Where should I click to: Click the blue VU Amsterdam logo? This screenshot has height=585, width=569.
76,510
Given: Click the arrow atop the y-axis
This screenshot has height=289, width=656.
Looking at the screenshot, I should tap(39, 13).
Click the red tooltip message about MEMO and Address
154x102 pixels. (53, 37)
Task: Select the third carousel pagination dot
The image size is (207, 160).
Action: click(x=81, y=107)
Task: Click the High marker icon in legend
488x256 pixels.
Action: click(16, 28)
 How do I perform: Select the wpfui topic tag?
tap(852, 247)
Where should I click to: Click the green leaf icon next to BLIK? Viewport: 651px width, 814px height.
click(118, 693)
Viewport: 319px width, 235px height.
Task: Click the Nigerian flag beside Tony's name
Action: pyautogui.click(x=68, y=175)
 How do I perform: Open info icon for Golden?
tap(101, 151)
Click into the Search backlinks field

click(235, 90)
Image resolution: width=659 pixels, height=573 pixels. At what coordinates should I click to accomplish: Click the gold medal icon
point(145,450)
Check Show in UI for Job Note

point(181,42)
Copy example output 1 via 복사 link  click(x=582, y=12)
________________
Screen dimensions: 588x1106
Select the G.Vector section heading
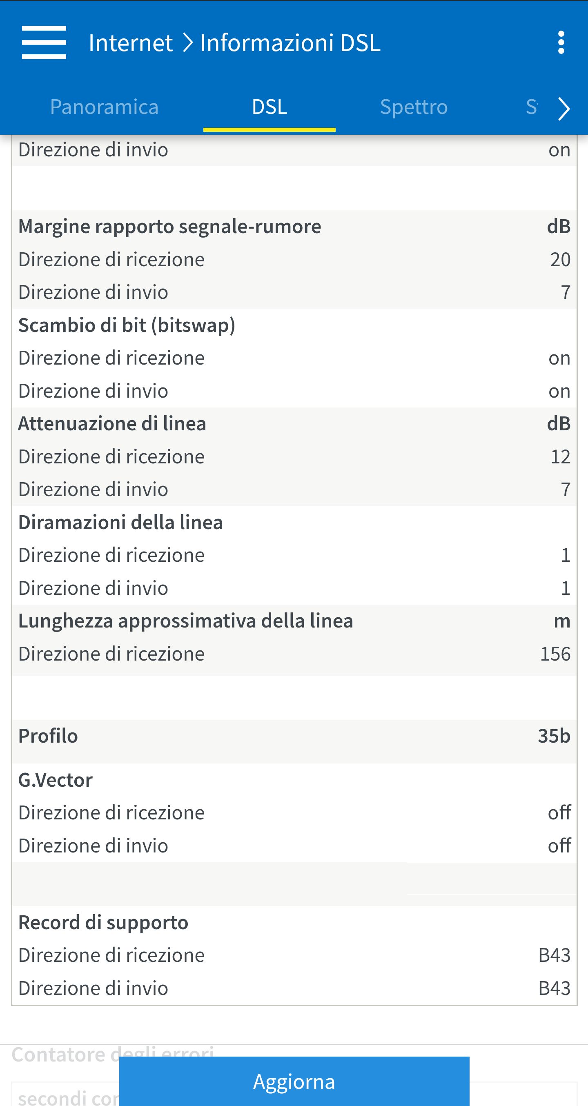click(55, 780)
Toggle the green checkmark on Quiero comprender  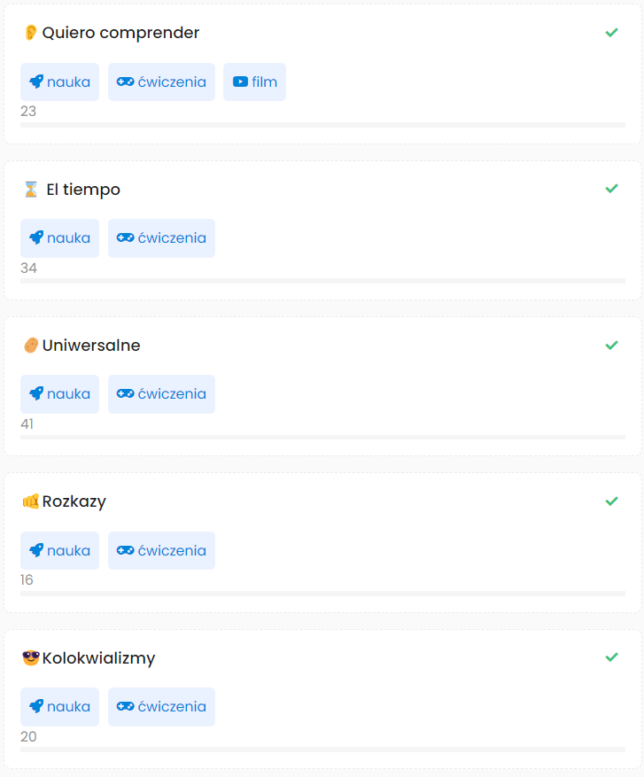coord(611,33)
________________
Edit the items starting at the line that contains "Where should I click to: Click the blue" and ending at the line that contains "154x102 pixels. (53, 37)" by changing "y-axis" to "x-axis", and leave every other part of those lines as it is. Give back only those edited lines.

Where should I click to: Click the blue VU Amsterdam logo? This screenshot has height=585, width=569.
76,510
Given: Click the arrow atop the x-axis
This screenshot has height=289, width=656.
Looking at the screenshot, I should tap(39, 13).
Click the red tooltip message about MEMO and Address
154x102 pixels. (53, 37)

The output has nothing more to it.